Preclinical study finds immune benefit in unrefrigerated Soligenix coronavirus vaccines

Many vaccines have been developed to boost immunity against severe acute respiratory syndrome (SARS-CoV-2). However, a major concern during vaccine rollout is storage, especially in countries where specialized freezers are scarce.

A new study reports positive outcomes from two new vaccine candidates. The research, led by Axel T. Lehrer from the University of Hawaii at Manoa, studied mice's immune response when administered the CoVaccine HT adjuvant with an insect-cell expressed SARS-CoV-2 spike protein ectodomain.

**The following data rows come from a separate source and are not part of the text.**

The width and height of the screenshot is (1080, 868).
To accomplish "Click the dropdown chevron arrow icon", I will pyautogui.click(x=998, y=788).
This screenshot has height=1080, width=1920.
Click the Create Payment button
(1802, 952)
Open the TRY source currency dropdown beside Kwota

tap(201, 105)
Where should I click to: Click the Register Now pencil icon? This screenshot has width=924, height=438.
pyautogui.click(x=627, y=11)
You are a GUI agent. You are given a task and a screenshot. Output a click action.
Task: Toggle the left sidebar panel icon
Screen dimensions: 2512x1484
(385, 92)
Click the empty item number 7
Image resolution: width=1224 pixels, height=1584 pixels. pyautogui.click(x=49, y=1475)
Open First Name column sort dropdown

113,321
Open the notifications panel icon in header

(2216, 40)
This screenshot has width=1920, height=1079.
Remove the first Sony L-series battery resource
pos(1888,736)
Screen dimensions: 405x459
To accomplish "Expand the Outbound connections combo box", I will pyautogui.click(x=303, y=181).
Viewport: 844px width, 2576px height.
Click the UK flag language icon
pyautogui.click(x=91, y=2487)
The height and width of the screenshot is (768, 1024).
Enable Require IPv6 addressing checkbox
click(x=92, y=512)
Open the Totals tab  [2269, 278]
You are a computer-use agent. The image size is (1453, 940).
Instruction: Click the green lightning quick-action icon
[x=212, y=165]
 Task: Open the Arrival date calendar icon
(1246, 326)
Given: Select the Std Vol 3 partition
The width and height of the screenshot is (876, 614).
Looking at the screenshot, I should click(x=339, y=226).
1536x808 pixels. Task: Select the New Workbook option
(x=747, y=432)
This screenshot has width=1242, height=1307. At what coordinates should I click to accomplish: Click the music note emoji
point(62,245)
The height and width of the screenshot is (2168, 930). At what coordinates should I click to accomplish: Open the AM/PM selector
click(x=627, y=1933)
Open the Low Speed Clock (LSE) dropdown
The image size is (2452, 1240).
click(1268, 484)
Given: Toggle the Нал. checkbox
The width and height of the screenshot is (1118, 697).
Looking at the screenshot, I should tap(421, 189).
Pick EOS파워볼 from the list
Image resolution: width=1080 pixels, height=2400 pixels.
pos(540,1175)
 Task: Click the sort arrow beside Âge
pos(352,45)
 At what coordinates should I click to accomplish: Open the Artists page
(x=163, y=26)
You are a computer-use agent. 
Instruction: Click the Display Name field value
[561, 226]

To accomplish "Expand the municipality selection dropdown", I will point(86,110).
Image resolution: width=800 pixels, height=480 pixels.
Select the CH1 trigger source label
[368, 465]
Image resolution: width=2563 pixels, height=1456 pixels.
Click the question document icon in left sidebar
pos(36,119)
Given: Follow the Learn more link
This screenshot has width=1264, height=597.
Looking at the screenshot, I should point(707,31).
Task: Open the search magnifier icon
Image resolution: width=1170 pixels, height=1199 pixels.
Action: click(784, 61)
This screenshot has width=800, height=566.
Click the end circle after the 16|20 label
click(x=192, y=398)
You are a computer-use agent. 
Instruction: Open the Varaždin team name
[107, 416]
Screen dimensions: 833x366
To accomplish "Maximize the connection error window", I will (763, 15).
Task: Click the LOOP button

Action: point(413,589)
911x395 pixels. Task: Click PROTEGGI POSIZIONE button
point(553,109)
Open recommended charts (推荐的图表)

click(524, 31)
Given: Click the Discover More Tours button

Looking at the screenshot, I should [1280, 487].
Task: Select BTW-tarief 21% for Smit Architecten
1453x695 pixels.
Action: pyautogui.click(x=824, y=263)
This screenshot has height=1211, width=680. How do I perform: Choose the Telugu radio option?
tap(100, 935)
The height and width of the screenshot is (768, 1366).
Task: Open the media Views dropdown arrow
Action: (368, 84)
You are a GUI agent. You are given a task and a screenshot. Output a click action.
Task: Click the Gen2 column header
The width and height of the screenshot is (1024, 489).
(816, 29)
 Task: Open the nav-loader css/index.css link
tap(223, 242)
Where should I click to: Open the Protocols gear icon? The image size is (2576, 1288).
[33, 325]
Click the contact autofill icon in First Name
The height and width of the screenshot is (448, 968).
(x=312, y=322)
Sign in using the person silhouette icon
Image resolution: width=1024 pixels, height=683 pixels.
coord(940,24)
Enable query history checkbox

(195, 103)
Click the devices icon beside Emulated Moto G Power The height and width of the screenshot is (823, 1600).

"The vaccine candidates elicit both neutralizing antibody and cellular immunity with a balanced T helper (Th) type 1 and 2 response in an outbred mouse model. The results obtained in this model may thus inform future vaccine development in animal models more closely related to humans."

Future studies in humans could help in developing a durable coronavirus vaccine that does not require refrigeration. This could potentially increase mass vaccination efforts and provide greater immunity to a virus that has mutated in several countries worldwide.

The study "Recombinant protein subunit SARS-CoV-2 vaccines formulated with CoVaccine HT adjuvant induce broad, Th1 biased, humoral and cellular immune responses in mice" is available as a preprint on the bioRxiv* server, while the article undergoes peer review.

Optimizing vaccine dosages

Researchers tested vaccine immunity in 7- to 10-week old male and female Swiss Webster mice. They were given through the muscle, SARS-CoV-2 spike proteins ectodomain SdTM or SdTM2P alone or in combination with 1 mg of CoVaccine HT adjuvant treatment starting on day 0 and day 21. The control received only the adjuvant treatment.

To determine which dose provided the most significant immunity boost, they administered 5, 2.5, or 1.5 micrograms of the spike protein ectodomain and 1 milligram of the adjuvant treatment. One group received 5 micrograms of SdTM2P with 0.3 milligrams of the adjuvant treatment.

The researchers investigated antibody levels in serum samples on the 7th, 14th, 28th, and 35th day after vaccination.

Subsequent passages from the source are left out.